*** Opening of ENTRIES PROVIDED ***
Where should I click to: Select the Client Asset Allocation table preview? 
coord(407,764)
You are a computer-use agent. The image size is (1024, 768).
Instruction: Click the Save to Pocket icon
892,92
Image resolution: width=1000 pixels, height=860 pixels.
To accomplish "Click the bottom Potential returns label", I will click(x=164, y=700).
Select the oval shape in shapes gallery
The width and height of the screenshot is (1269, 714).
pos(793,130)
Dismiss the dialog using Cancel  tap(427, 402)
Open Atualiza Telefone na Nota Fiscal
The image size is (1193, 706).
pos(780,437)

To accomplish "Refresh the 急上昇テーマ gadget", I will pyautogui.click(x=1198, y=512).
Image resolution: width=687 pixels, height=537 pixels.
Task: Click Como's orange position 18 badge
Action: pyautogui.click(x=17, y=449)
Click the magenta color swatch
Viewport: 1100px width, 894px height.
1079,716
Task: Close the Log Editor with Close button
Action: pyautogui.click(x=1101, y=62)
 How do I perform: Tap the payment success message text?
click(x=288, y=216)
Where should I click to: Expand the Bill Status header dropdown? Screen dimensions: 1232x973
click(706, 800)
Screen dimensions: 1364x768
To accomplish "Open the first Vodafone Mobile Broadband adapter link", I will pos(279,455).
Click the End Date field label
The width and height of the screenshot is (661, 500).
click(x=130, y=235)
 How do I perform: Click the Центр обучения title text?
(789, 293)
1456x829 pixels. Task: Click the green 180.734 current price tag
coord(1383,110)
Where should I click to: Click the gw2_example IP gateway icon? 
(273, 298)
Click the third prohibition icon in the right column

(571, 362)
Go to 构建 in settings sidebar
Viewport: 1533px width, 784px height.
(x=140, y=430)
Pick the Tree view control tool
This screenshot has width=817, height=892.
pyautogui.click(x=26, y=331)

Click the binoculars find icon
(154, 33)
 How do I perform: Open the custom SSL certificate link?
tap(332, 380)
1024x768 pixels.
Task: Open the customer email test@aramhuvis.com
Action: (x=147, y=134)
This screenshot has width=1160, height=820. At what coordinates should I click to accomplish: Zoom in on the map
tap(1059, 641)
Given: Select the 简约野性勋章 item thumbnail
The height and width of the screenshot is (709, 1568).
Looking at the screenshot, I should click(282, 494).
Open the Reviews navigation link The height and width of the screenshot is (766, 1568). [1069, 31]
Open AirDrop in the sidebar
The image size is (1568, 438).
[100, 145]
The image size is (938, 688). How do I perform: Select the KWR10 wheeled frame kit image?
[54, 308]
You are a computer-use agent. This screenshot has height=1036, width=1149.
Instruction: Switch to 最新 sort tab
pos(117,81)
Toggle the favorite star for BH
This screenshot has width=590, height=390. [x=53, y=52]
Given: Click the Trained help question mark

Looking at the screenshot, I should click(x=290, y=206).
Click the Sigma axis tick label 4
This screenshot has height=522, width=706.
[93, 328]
*** Close of ENTRIES PROVIDED ***
TASK BRIEF :: Beginning with the first line, transcribe the complete listing exactly.

ANSWER FOR THE TASK ::
Where should I click to: Select the Client Asset Allocation table preview? 
coord(407,764)
You are a computer-use agent. The image size is (1024, 768).
Instruction: Click the Save to Pocket icon
892,92
Image resolution: width=1000 pixels, height=860 pixels.
To accomplish "Click the bottom Potential returns label", I will click(x=164, y=700).
Select the oval shape in shapes gallery
The width and height of the screenshot is (1269, 714).
pos(793,130)
Dismiss the dialog using Cancel  tap(427, 402)
Open Atualiza Telefone na Nota Fiscal
The image size is (1193, 706).
pos(780,437)

To accomplish "Refresh the 急上昇テーマ gadget", I will pyautogui.click(x=1198, y=512).
Image resolution: width=687 pixels, height=537 pixels.
Task: Click Como's orange position 18 badge
Action: pyautogui.click(x=17, y=449)
Click the magenta color swatch
Viewport: 1100px width, 894px height.
1079,716
Task: Close the Log Editor with Close button
Action: pyautogui.click(x=1101, y=62)
 How do I perform: Tap the payment success message text?
click(x=288, y=216)
Where should I click to: Expand the Bill Status header dropdown? Screen dimensions: 1232x973
click(706, 800)
Screen dimensions: 1364x768
To accomplish "Open the first Vodafone Mobile Broadband adapter link", I will pos(279,455).
Click the End Date field label
The width and height of the screenshot is (661, 500).
click(x=130, y=235)
 How do I perform: Click the Центр обучения title text?
(789, 293)
1456x829 pixels. Task: Click the green 180.734 current price tag
coord(1383,110)
Where should I click to: Click the gw2_example IP gateway icon? 
(273, 298)
Click the third prohibition icon in the right column

(571, 362)
Go to 构建 in settings sidebar
Viewport: 1533px width, 784px height.
(x=140, y=430)
Pick the Tree view control tool
This screenshot has width=817, height=892.
pyautogui.click(x=26, y=331)

Click the binoculars find icon
(154, 33)
 How do I perform: Open the custom SSL certificate link?
tap(332, 380)
1024x768 pixels.
Task: Open the customer email test@aramhuvis.com
Action: (x=147, y=134)
This screenshot has width=1160, height=820. At what coordinates should I click to accomplish: Zoom in on the map
tap(1059, 641)
Given: Select the 简约野性勋章 item thumbnail
The height and width of the screenshot is (709, 1568).
Looking at the screenshot, I should click(282, 494).
Open the Reviews navigation link The height and width of the screenshot is (766, 1568). [1069, 31]
Open AirDrop in the sidebar
The image size is (1568, 438).
[100, 145]
The image size is (938, 688). How do I perform: Select the KWR10 wheeled frame kit image?
[54, 308]
You are a computer-use agent. This screenshot has height=1036, width=1149.
Instruction: Switch to 最新 sort tab
pos(117,81)
Toggle the favorite star for BH
This screenshot has width=590, height=390. [x=53, y=52]
Given: Click the Trained help question mark

Looking at the screenshot, I should click(x=290, y=206).
Click the Sigma axis tick label 4
This screenshot has height=522, width=706.
[93, 328]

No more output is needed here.